ひとにげきとつされよう
「ちべし!!」
捻挫した部位に氷の塊をあてがわれる。
そこは赤くなっていて少しだけ腫れていた。
「本当ごめんなさいごめんなさい!!ちょっと探し物しててつい…!!本当ごめんなさい!!」
「あー…別に大丈夫だよ?気にしないで」
「ごめんなさいごめんなさぶべっ!?」
「うるせー黙れ!!!!」
話に聞くに私はどうやらこの二人に激突されたらしい。
二人といってもこの謝罪を繰り返している気弱そうな方に。おかげで手首にちょっとした擦り傷と足首に捻挫をしてしまった。
低姿勢すぎる彼は目付きが悪い方の彼に口を塞がれている。
「秋…何か今日ついてないみたいだね」
「だね」
今日の朝登校時には大きな犬に追いかけられた。特に何もしていないのに。数字の授業中には居眠りがバレてチョークを投げられた。
これは自分のせいだね。
「治療費は払ってもらったので大丈夫です。それより急いでいたんじゃないですか?ここで別れましょう」
幸い一人で歩けるので、と少し歩いてみせる。彼が私に激突したのは何かを探していたからだったんだそうな。
「本当にごめんなさい…では」
「連れが申し訳ないことをしました…お気遣い感謝します」
そういって二人は急ぎ足で戻っていった。
謎の激突事件はこうして幕を閉じた。
家に着くなり弟に問われる。
「どしたの?それ」
「これ?」
「違うそっちじゃない。それ」
弟が指差したのはボサボサになった頭。
「あー…カラスに懐かれたんだ?」
「何で疑問形?」
私だってしらない。
帰り道手首の傷から目を離し振り向くと、沢山のカラスが私の後を着いてきていたのである。

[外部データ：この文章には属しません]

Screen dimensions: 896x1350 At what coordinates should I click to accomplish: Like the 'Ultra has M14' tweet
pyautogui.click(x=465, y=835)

多少気味が悪いので脅かしてやろうと大声をあげると、カラス達は一斉に私にとびかかってきたのである。
幸い傷は無かった。頭は最早パンチパーマだが。
「うん…とりあえず風呂どうぞ?」
「サンキュ」
絶対に今日は厄日だ…半ばそうぼやきながら私は風呂に直行した。
* * *
眠れない。
今日はとても疲れているはずなのに寝付けない。
「うーん」
ゴロリと寝返りをうつ。
昼間寝たせいだ。例の激突事件の時私は気絶したので2時間程の睡眠をとった。
しかし毎日定時に寝ないと生活習慣を崩す。そう思っても寝付けない。
ふと自分の手を見つめた。
そこにあるのは普通の手。綺麗でも汚くもない極一般の手。
「…何かなぁ」
釈然としない理由は今日見た夢、否私の前世。
夢といってもおぼろげではない。鮮明で気持ちまで感じとれる。
あの夢。
私、否“私”はシュタイン王国第一王子でもあり未来の勇者でもあるキールの恋人であった。
“私”の家は先代の王の王位争いに便乗し爵位を得た新興貴族であった。
だが如何せん歴史が古かった為、新興貴族を気に入らない輩共を退け、蹴散らし、時には脅し名門貴族にまで登りつめた実力派だ。

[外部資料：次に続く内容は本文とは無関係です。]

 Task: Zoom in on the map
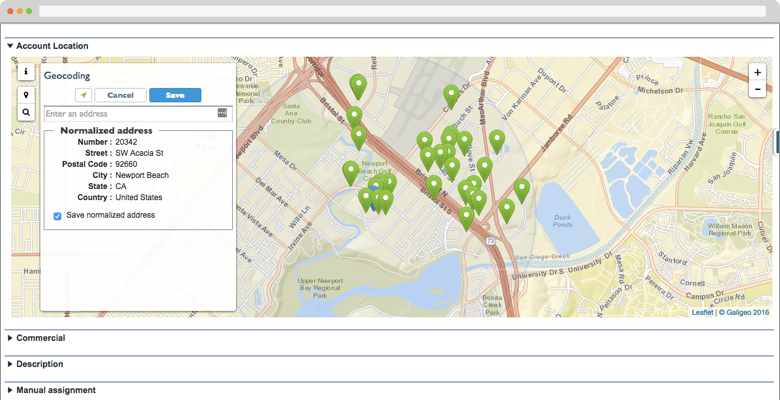click(x=757, y=73)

お陰で陛下とは学友として対面させられ、その後許嫁として周囲に認められる程のちびっこカップルとして有名だった。…結局殺されちゃったけど。
前世の私は確かに貴族らしいふるまいはしていたが美少女ではなかった。むしろ誇れるものといったら親譲りの美しい金髪と貴族のご令嬢特有の白い肌くらいだった。

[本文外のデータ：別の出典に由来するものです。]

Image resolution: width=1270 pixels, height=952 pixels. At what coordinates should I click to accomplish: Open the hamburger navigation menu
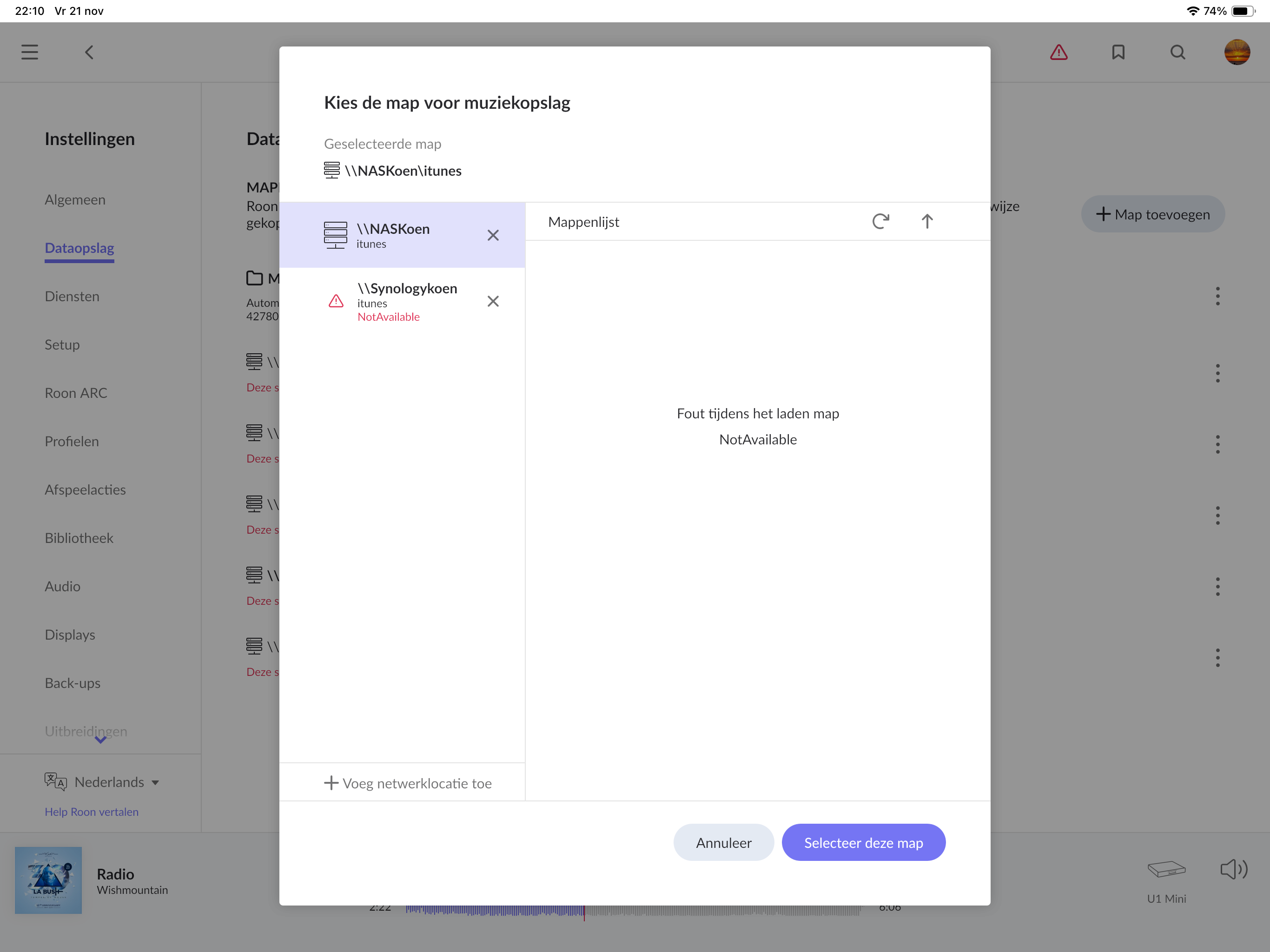click(x=30, y=53)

成績はいつだって芳しくなかったし、魔術だって上手くコントロールできなかった。
それでも王子と許嫁にまでなった理由は運命しかいいようがないだろう。
ふと手首をさする。
面積が広く傷が浅いため絆創膏ははっていなかったのたが、触れるとヒリヒリして痛い。
あの時は痛くなかったな、そう思った。
それは最早痛みを感じる必要が無かったからなのか、彼がそうしてくれたのか。
…自分が殺した相手に慈悲なんてなかったと思うけど。
もう寝よう。
「×××」
懐かしい声が聞こえた気がした。